PASSAGE PROVIDED:
Cal Tech professor Thomas Heaton says the early warning system could make elevators automatically stop at their nearest floor.

"Having seconds could help depending on what the situation is," Heaton said. "I don't know about you but I don't want to be in an elevator when an earthquake hits. It would take the elevator to the closest floor and would extinguish flames in a hazardous situation."

Heaton says it's about time the warning system is being called into action.

"We have technology to communicate instantaneously, make decisions instantaneously. We have a network of seismometers. We just need to put it all together," Heaton said.

The alert would be sent via a text message or would appear instantly on your TV screen. However, receiving this earthquake warning system would depend on where you live. If you live near the epicenter, you wouldn't get a warning at all. Only residents who live near what researchers call the "blind zone" would be alerted.

The system would also warn officials when a tsunami is a possibility.

ENTRIES:
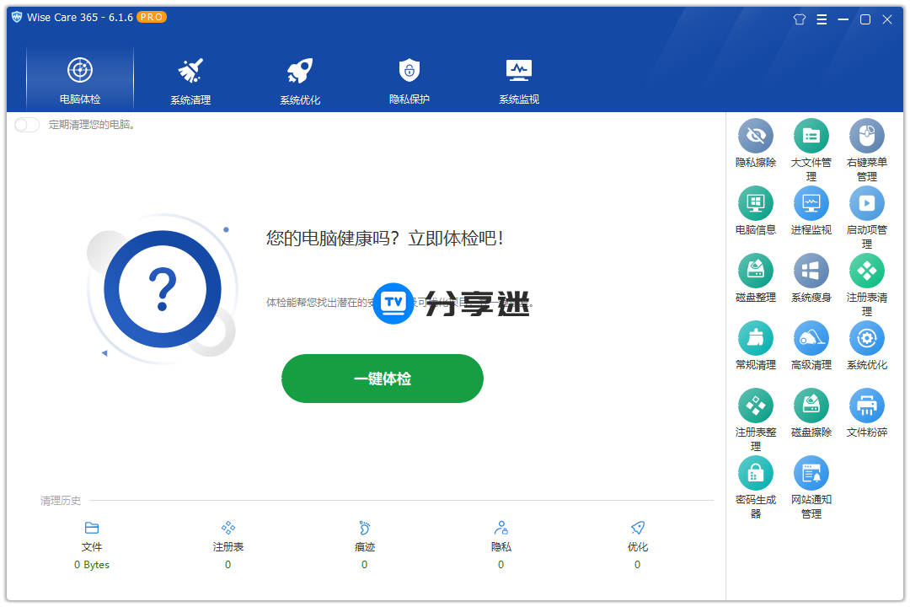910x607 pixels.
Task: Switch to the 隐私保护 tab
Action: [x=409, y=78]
---
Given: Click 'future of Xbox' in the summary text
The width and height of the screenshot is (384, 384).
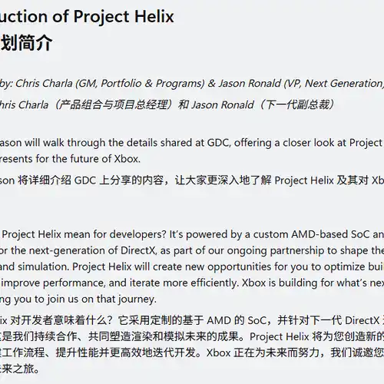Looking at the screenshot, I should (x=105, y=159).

REQUIREMENTS: In the earthquake early warning passage, how would the alert reach people?

THE ANSWER: It would be sent by text message or would appear instantly on their TV screen.